Required work – Return every line of the records below verbatim, omitting the pictures from your answer.

Source data –

★ ★ ★ ★

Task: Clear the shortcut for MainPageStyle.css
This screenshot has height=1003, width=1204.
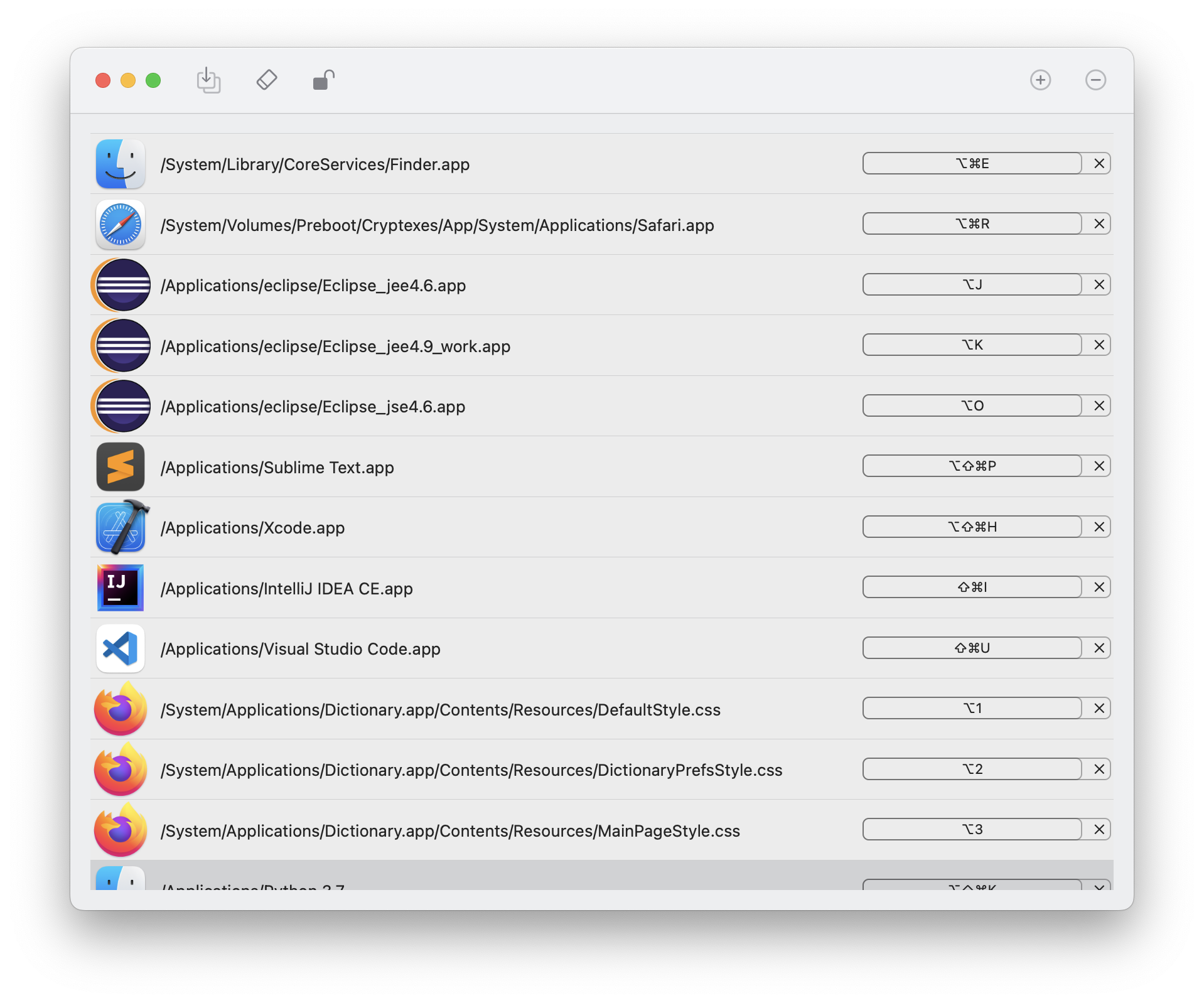Action: pyautogui.click(x=1099, y=830)
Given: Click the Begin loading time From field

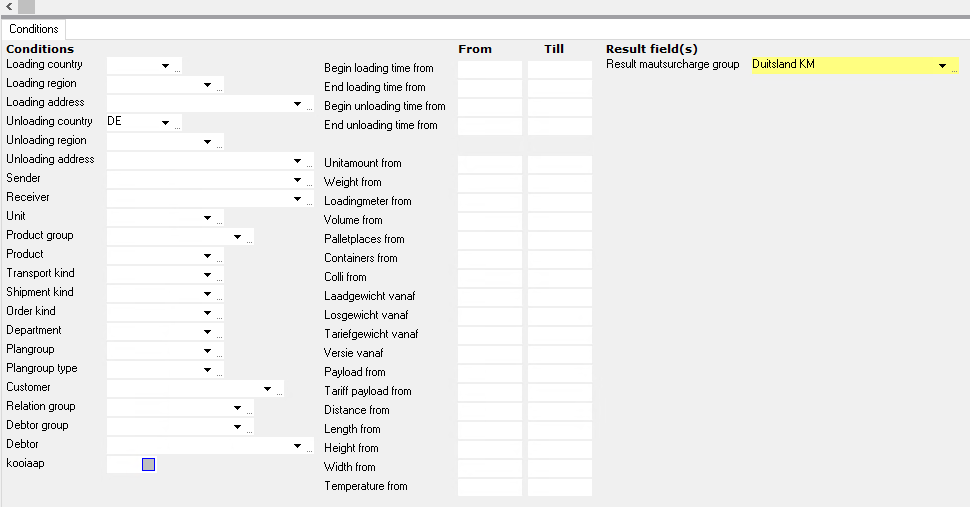Looking at the screenshot, I should tap(489, 69).
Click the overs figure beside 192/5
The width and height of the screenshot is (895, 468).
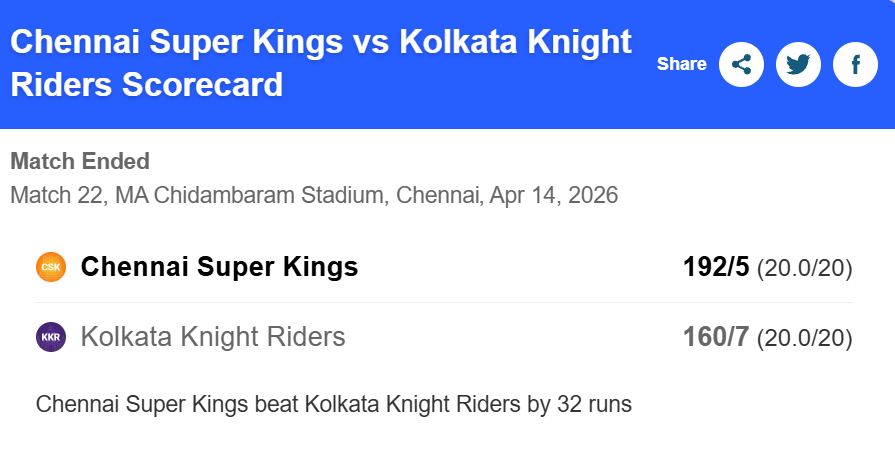pos(804,268)
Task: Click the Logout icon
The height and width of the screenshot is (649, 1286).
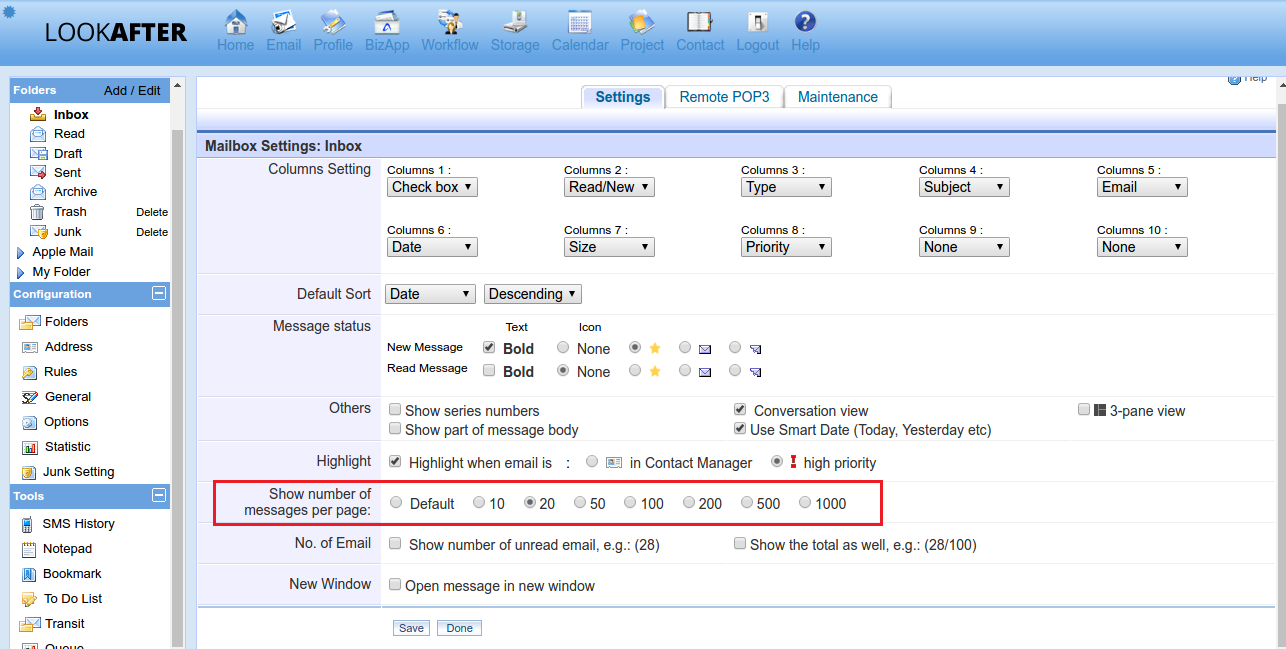Action: (x=757, y=23)
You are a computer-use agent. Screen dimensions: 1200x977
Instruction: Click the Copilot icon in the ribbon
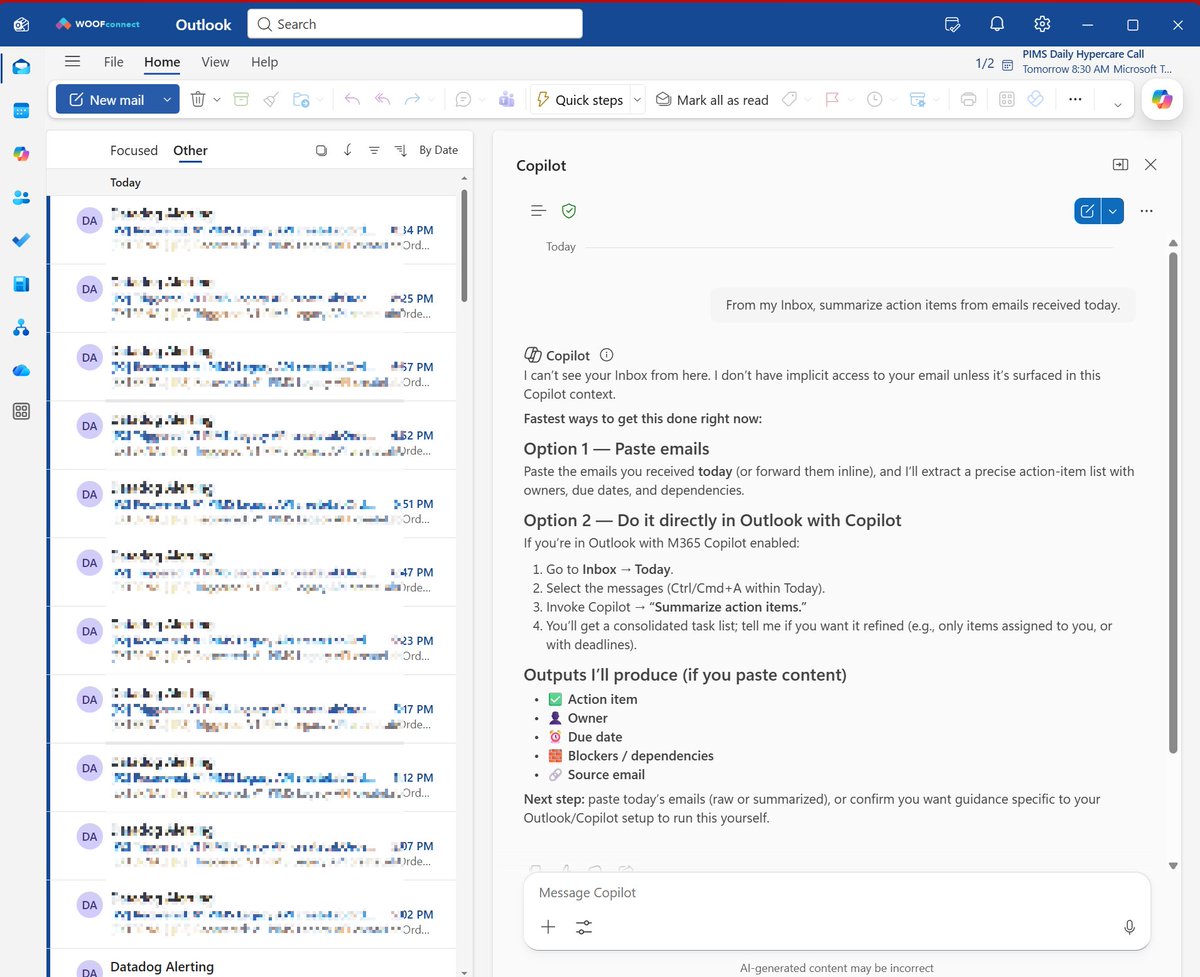coord(1161,99)
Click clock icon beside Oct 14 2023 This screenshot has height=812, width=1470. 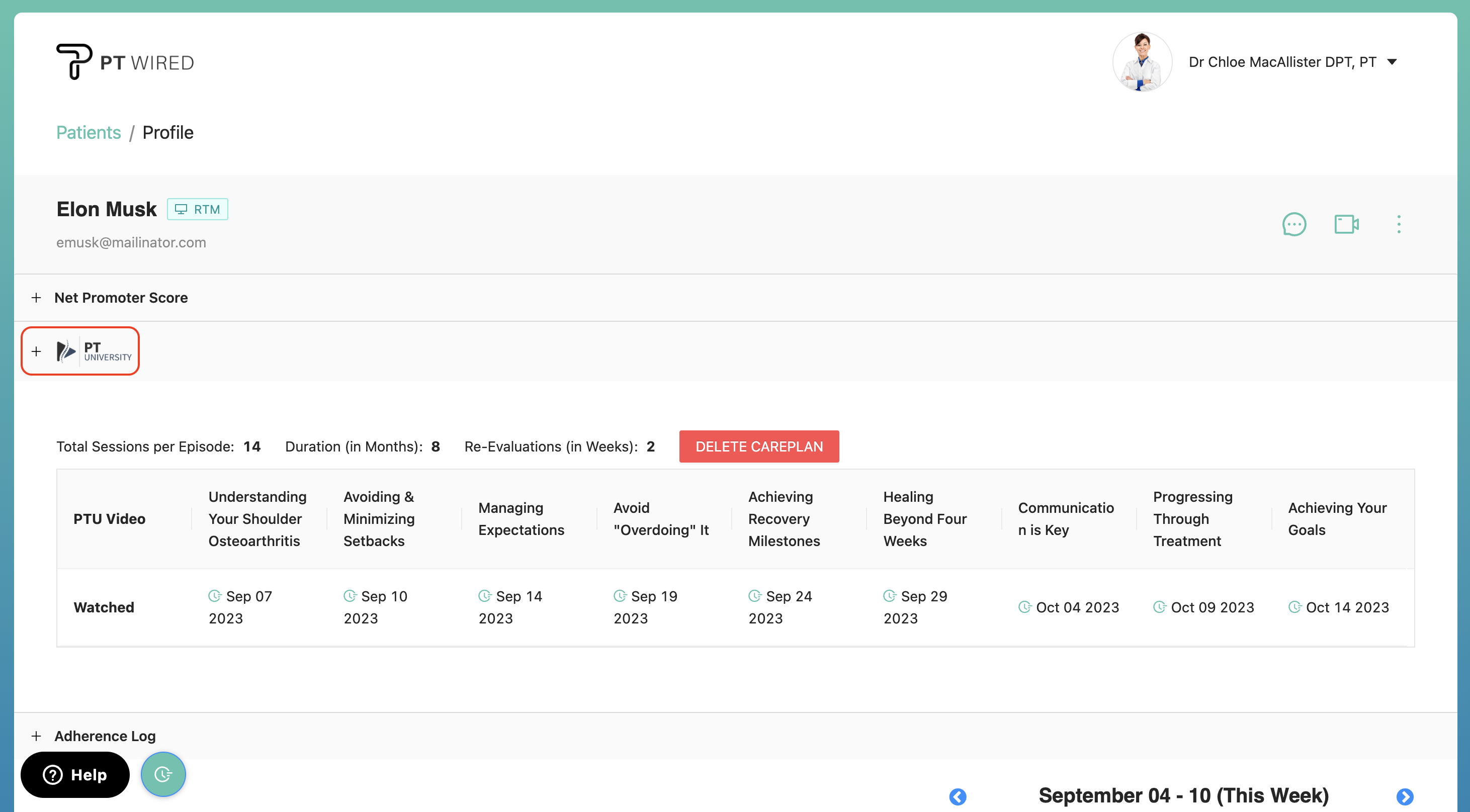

★ ★ ★ ★

Output below –
Task: Clear the shortcut for MainPageStyle.css
This screenshot has height=1003, width=1204.
Action: pyautogui.click(x=1099, y=830)
Given: Click the Begin loading time From field

Looking at the screenshot, I should tap(489, 69).
Click the overs figure beside 192/5
The width and height of the screenshot is (895, 468).
pos(804,268)
Task: Click the Logout icon
The height and width of the screenshot is (649, 1286).
Action: (x=757, y=23)
You are a computer-use agent. Screen dimensions: 1200x977
Instruction: Click the Copilot icon in the ribbon
coord(1161,99)
Click clock icon beside Oct 14 2023 This screenshot has height=812, width=1470. 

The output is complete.